Will Wellman completed his undergraduate degree in horticulture. He did internships with the Audubon Society and the National Parks Service and then went on to grab a master’s in forestry. In many ways, he was poised to do his part in not just cataloging the natural world, but helping build a knowledge base that might one day help preserve the country’s natural resources for future generations.
“I did a two-year project at the end of that forestry degree; I submitted my thesis, graduated, and not even a month later I got sick,” Wellman told CL. His illness, which became a part of his life in 2008, is a rare kidney disease called focal segmental glomerulosclerosis. It affects kids and adults; symptoms include swollen body parts, water weight, foamy urine due to high protein levels in the urine and low energy from a lack of protein in your blood. Left untreated, it leads to kidney failure and death.
IF YOU GO
Tampa Pig Jig w/Jake Owen/Dr. Dog/Lanco/The Wild Feathers/Larry Fleet/Camille Trust
Sat. Oct. 19, 1 p.m. Sold-out.
Curtis Hixon Waterfront Park, Tampa.
tampapigjig.com
After his diagnosis, Wellman started to ask different kinds of questions about the world around him.
“Why is this happening? Am I gonna die? What does it mean to die? — not the kind of questions you normally ask yourself when you’re 25,” Wellman said. The inquiries led him to theology and philosophy books. Someone at his church suggested he think about the seminary. So he got another degree from Princeton, this time in divinity.
“It's a broad degree,” Wellman explained. “You're taking history, language, ethics, theology, preaching, tons of different subjects.”
Along the way, Wellman discovered that his mother, Joyce, was a perfect match for a kidney transplant. So they did it, but his body rejected it. The kidney was out of his body within three weeks. These days, Wellman spends more than 20 hours a week undergoing dialysis. And while his sunny and engaging disposition makes him an easy person to talk to, Wellman isn’t afraid to talk about the dark questions that come back every now and again.
“Something I realized throughout this illness is that there has to be a balance between that natural inclination for my need to be doubtful and angry about this and faith,” he said. As a person of faith, people around Wellman say things like, “Oh, you just have to pray… you’re going to be fine,” but he knows that it’s not that simple. Faith, for Wellman, is something he has to cultivate.
“Over the last couple of years I’ve been really working on that,” Wellman said before offering another question: “What does it mean to cultivate hope and joy?”
Turns out part of the answer started presenting itself back in 2011 when Wellman’s friends started a backyard barbeque to raise funds for Nephcure Kidney International, a nonprofit that supports research and treatment for the benefit of patients with focal segmental glomerulosclerosis.

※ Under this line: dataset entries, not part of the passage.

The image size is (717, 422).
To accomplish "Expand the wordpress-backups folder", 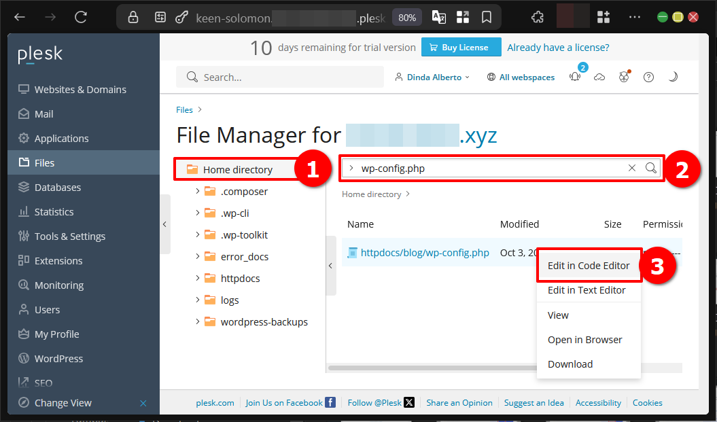I will coord(197,321).
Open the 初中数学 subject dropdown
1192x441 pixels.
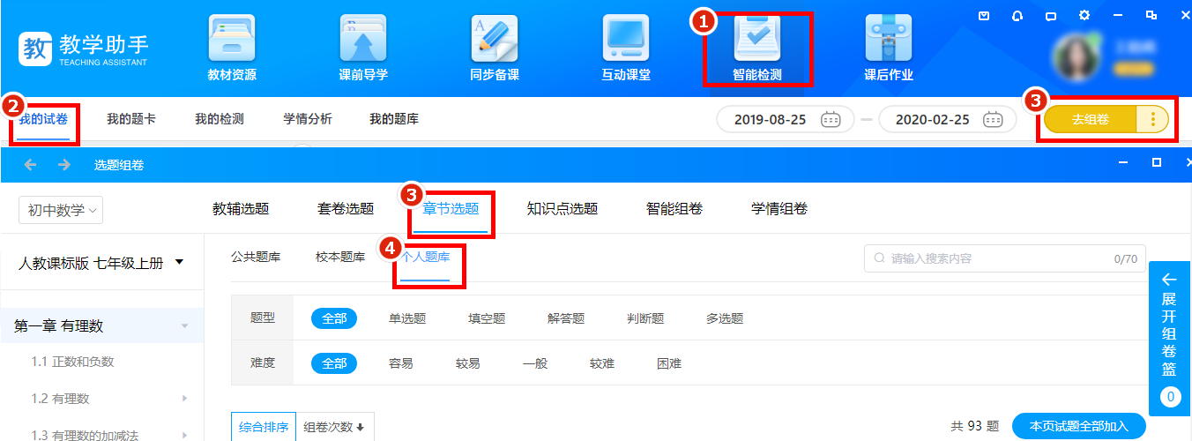pos(61,210)
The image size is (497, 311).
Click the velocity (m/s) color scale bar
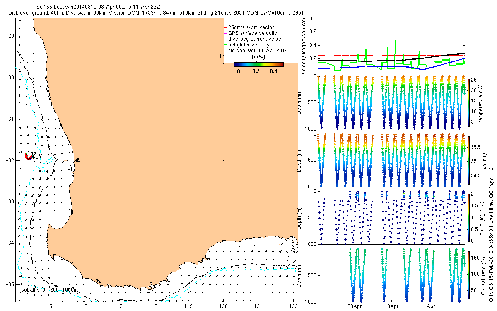[258, 64]
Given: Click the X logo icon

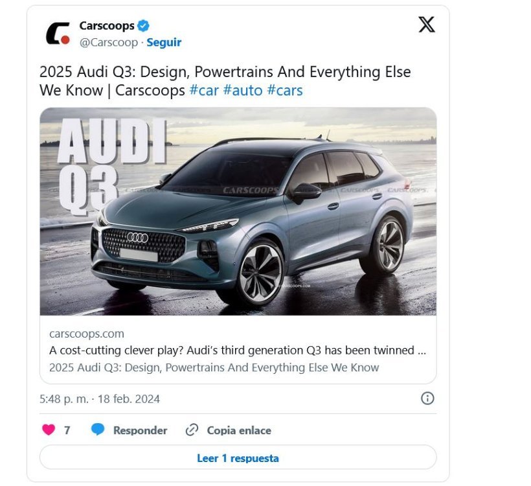Looking at the screenshot, I should coord(426,25).
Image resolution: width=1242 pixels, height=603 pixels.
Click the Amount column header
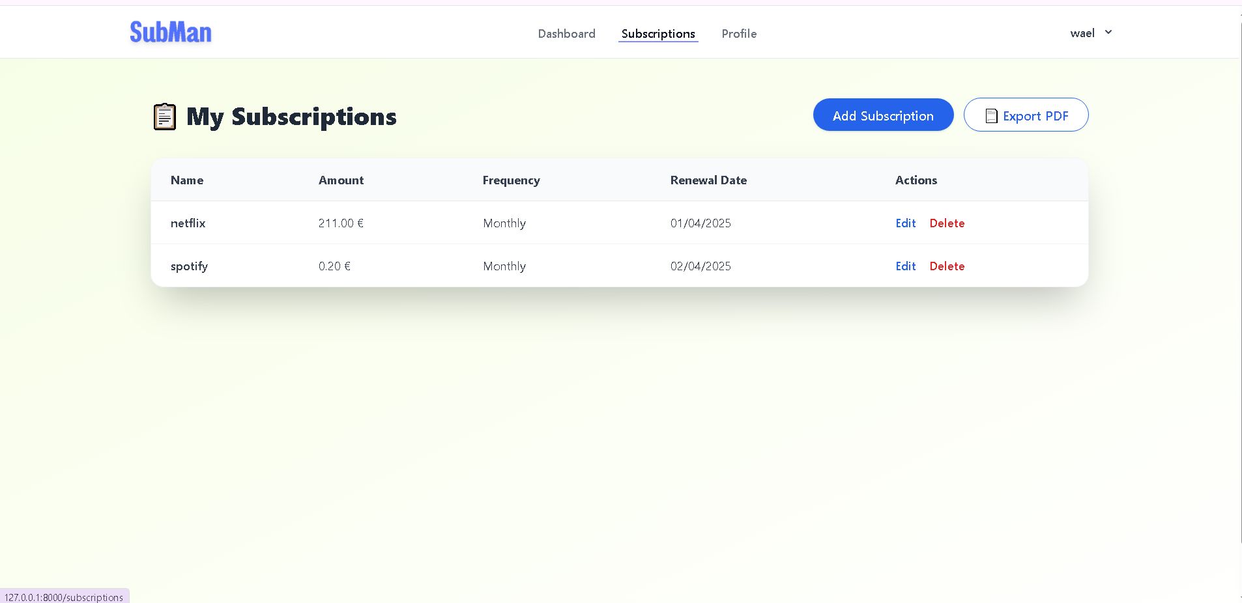click(341, 180)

Over nearly a decade, Tampa Pig Jig has grown into a one-of-a-kind event where teams compete in a barbeque competition while bands play on a stage situated on the banks of the Hillsborough River in Curtis Hixon Waterfront Park (past acts have included indie and rock acts like Futurebirds, Brett Dennen, Deer Tick and Born Ruffians as well as some of country’s rising stars). It’s downtown Tampa’s ultimate tailgate.
In the last eight years, Tampa Pig Jig has raised $4 million for Nephcure Kidney International. The goal for the 2019 party — which sold out a week ago — is to raise $1 million. The monies will eventually lead to a cure, and in the meantime, the treatment outlook for those with FSGS has been on an upswing.

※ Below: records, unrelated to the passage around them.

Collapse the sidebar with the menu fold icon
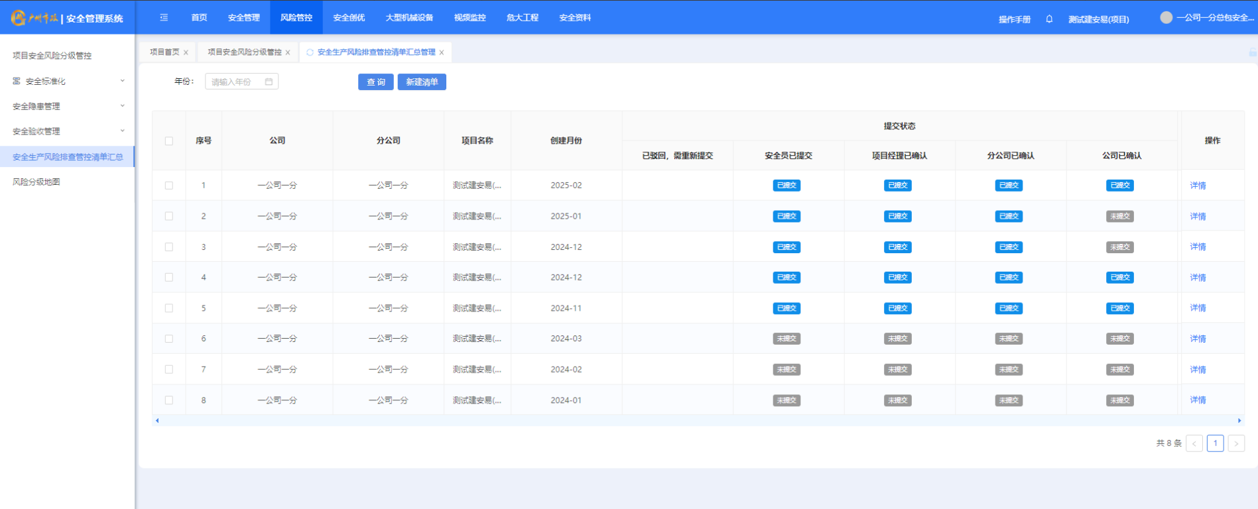The width and height of the screenshot is (1258, 509). (164, 18)
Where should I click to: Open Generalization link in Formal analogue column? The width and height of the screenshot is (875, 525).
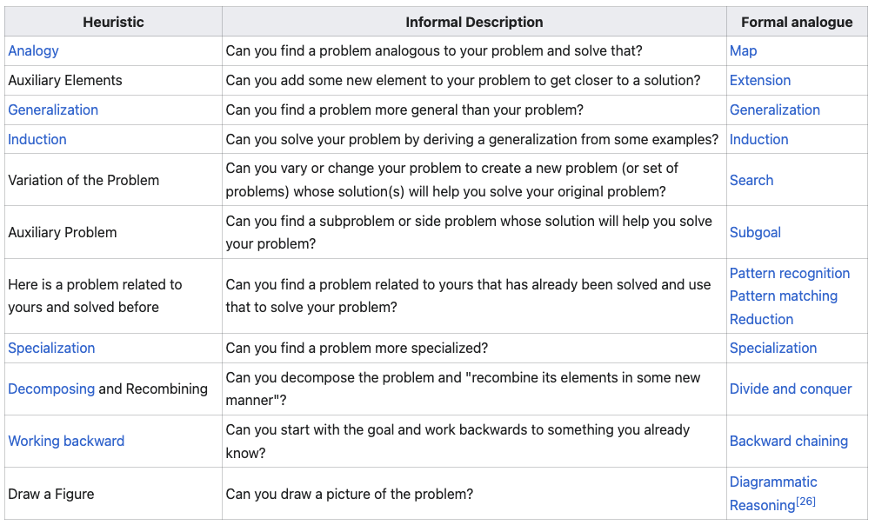(x=775, y=110)
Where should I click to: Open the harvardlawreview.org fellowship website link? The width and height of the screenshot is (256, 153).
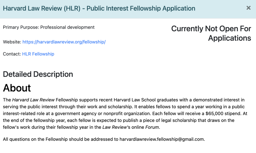pyautogui.click(x=64, y=42)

As Wellman’s wife, Bay area visual artist Taylor Thomas pointed out in a post declaring that 50% of sales from her paintings will benefit Nephcure, only three drugs were in the trial stage when he was diagnosed. Now, 25 drugs are in the FDA trial process.
“That's crazy for disease as small as this in that short of a time span,” Wellman said.
Before gates open each year, organizers hold a special event where patients and their families get to reconnect and track each others’ battles with the disease and transplant news. Unlike Wellman, who’s living with the disease alongside a network of family and friends, many of the patients who come to Pig Jig are fighting alone or in isolation within a small family 364 days out of the year.
“On that 365th day, they come in and they can see it,” Wellman said. “It’s like, ‘Tampa’s behind you, and we’re putting our money where our mouth is — come, be here, and have a good time.’”
And while big questions about death and why disease happens will always be there, one of Wellman’s questions — “What does it mean to cultivate hope and joy?” — gets answered each year.
Wellman, an introvert, always gets anxious on the day of the event, but all of it gets washed away when he’s on-site.
“It’s like I’m seeing it for the first time,” Wellman said. “I'm literally blown away, chin down, mouth open. Like, ‘Holy shit, we did it again.’ It's always super emotional.”